Several of the usual suspects have questioned the use of semi-anonymous sources in my column this week. They also seem not to have read beyond the first paragraph to consider the bad news from Iraq, which also came from anonymous sources.
For the past four years, much of what I’ve learned–and print readers of Time and now you Swampland readers have read from me–about the disastrous nature of this war has come from anonymous sources outside the White House. Some of these people have risked their careers to talk to me. When these sources tell me something is going right–as in al-Anbar province–I tend to take them seriously, given all I’ve learned from them about what is going wrong. I can’t remember the last time I took a tip from a White House spinner, or was given one. (The Bushies tend not to approve of me.) If I ever were to get that sort of tip, I would check it with people I trust outside the administration before printing it.

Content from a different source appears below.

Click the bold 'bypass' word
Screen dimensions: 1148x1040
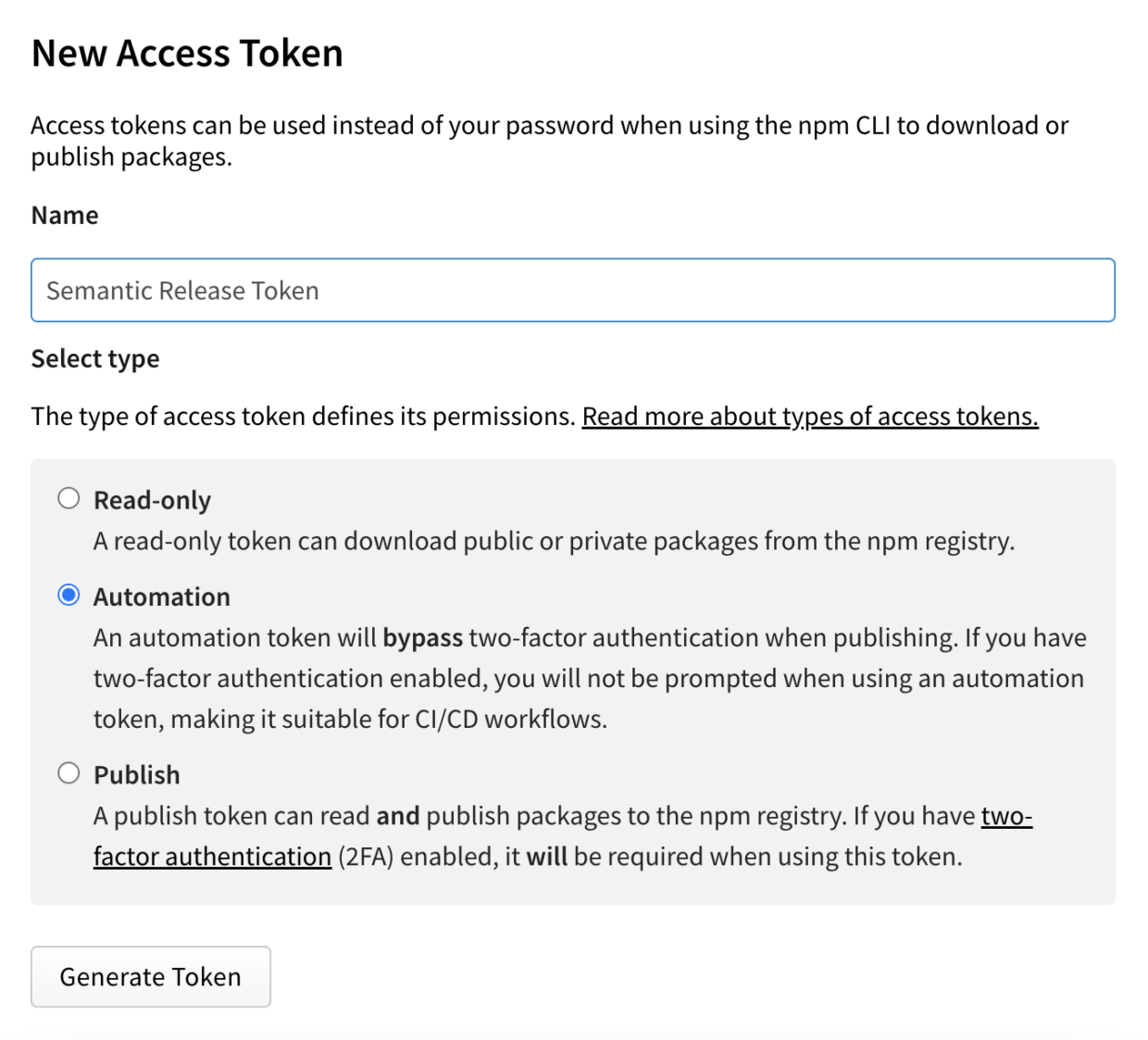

(By the way, that’s my policy as well when I get oppo spin from political campaigns–I don’t take dictation.)
Finally, I find it amusing that some doubt the military source who told me the good news in Anbar province but don’t question the sources who told me about the growing pessimism about the Shi’ites ever putting together a viable government…Why does good news about Iraq, however modest–and this was truly a modest, if intriguing, development–trouble you? Isn’t it about time that the suffering Sunnis of Anbar Province had a little good news? (And the fragility of the good news is emphasized by a terrible bombing in Falluja today.)
In fact, my good news about progress against Al Qaeda was bad news for the White House: it came the same day that Bush was speaking at the Coast Guard Academy warning about the dire threat from Al Qaeda in Iraq in his usual hyperbolic way. Perhaps, in some small way, my column undercut the credibility of his latest Armageddon scenario.